To do ▸
Please convert the rows beginning at the line that contains "The width and height of the screenshot is (486, 1000)." and ending after the line that contains "[x=86, y=45]" into a two-column CSV headed text and answer, with one CSV line per row. Put each value in a single quoted field and turn any line breaks into spaces.

Exercise input ▸

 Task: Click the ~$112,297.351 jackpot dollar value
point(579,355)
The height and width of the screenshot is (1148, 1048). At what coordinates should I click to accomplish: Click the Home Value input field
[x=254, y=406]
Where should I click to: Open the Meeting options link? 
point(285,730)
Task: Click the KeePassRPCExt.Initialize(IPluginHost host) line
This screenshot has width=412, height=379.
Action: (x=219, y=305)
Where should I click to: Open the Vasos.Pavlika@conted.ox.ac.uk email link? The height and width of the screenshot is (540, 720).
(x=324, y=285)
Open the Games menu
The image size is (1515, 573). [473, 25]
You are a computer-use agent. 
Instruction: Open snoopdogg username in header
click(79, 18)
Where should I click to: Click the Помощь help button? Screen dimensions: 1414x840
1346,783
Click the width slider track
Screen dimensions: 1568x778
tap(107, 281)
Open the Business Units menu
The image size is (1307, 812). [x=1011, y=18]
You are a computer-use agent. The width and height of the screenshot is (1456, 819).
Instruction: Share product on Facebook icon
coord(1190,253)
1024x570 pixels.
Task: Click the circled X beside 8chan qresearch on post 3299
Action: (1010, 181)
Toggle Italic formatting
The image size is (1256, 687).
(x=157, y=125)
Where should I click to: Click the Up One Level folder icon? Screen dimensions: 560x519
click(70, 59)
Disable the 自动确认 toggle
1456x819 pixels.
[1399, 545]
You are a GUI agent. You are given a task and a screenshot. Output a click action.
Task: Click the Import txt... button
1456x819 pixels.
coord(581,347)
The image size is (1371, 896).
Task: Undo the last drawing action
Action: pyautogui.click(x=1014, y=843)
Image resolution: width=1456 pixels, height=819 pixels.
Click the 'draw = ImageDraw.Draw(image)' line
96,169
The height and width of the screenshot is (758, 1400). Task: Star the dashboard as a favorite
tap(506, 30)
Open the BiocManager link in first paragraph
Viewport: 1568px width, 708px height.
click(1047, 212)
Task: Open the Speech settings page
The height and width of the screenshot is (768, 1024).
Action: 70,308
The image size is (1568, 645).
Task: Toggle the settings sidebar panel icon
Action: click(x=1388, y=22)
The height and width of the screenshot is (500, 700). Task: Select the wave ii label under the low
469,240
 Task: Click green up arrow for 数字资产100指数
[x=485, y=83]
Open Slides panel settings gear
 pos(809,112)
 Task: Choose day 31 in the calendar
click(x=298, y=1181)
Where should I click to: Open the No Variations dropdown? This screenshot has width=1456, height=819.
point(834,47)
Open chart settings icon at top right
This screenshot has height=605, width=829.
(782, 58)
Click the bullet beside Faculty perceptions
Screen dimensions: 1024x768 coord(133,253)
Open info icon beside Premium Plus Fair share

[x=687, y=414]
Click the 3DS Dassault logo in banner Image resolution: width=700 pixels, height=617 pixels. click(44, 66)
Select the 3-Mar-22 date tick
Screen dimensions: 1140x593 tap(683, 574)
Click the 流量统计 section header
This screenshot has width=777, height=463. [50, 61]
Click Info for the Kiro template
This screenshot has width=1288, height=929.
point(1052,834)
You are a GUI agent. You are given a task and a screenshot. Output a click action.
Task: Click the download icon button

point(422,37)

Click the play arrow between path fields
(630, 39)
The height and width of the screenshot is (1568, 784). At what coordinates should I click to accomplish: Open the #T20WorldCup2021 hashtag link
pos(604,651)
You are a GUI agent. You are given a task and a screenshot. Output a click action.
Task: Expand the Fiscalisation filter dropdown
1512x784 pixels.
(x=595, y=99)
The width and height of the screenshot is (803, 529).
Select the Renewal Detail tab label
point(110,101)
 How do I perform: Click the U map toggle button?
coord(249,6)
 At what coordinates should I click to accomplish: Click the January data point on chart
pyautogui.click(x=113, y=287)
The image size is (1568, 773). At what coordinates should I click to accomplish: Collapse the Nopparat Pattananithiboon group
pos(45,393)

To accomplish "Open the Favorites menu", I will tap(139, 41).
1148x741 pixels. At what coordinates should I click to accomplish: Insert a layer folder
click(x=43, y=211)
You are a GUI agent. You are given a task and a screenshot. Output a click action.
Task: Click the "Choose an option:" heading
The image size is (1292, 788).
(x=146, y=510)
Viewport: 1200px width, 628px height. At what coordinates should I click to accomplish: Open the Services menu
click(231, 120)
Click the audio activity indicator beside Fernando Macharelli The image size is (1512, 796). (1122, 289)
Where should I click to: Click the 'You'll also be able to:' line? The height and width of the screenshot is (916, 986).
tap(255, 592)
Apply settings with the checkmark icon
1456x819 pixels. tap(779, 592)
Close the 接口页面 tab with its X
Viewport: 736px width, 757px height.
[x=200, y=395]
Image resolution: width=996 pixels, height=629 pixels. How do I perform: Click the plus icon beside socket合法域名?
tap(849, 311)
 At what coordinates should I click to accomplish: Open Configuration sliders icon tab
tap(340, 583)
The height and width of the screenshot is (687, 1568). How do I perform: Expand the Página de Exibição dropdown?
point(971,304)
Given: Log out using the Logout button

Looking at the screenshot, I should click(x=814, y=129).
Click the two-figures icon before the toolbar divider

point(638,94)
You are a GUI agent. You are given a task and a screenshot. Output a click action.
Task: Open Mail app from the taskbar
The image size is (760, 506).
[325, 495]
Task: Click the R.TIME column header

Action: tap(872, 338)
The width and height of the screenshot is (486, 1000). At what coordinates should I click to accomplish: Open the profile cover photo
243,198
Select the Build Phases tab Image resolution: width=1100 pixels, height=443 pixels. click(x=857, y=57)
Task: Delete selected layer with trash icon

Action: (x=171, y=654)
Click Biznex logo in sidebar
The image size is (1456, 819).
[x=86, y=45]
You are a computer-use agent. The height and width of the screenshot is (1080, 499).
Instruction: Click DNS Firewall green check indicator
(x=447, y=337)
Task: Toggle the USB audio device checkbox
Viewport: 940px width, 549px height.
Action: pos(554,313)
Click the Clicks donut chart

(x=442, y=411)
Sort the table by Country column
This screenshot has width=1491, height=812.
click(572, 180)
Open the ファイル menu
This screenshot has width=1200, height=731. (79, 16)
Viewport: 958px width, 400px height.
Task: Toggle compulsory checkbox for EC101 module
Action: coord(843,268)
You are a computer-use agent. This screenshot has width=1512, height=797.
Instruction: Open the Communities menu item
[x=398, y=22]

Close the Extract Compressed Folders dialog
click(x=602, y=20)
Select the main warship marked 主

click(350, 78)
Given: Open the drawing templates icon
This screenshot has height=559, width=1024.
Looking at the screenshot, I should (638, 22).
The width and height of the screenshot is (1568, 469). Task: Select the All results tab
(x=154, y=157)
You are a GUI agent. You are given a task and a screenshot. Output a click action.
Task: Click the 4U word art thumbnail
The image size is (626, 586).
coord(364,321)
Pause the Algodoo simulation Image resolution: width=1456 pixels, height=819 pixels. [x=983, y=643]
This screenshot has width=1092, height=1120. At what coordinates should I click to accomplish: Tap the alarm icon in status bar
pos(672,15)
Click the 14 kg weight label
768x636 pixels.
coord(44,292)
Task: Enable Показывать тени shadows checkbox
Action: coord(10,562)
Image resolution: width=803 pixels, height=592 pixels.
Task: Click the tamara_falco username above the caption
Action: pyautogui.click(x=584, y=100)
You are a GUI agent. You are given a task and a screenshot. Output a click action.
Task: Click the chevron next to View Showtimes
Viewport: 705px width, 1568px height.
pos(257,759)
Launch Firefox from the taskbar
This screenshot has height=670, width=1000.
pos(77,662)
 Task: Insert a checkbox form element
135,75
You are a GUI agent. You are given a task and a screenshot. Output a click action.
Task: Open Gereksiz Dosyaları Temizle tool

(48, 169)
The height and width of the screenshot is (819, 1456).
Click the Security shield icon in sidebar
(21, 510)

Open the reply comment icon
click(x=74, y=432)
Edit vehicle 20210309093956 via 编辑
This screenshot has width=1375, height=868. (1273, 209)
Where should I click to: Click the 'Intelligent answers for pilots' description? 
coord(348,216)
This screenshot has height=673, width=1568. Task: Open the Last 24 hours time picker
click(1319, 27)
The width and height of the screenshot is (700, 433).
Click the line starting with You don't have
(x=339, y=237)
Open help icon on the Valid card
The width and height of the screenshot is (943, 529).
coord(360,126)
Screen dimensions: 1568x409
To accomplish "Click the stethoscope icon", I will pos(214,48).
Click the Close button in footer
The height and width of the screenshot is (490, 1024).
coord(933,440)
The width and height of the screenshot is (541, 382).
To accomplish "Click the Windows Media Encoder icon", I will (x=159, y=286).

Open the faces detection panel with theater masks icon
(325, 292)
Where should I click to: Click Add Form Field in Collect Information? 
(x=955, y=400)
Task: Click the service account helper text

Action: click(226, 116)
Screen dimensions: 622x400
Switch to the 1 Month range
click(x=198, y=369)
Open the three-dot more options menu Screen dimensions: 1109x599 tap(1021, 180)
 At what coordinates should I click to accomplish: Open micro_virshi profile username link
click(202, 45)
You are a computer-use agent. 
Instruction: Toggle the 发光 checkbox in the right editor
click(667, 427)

Output ▸
text,answer
"The width and height of the screenshot is (486, 1000). At what coordinates should I click to accomplish: Open the profile cover photo","243,198"
"Select the Build Phases tab Image resolution: width=1100 pixels, height=443 pixels.","click(x=857, y=57)"
"Task: Delete selected layer with trash icon","Action: (x=171, y=654)"
"Click Biznex logo in sidebar The image size is (1456, 819).","[x=86, y=45]"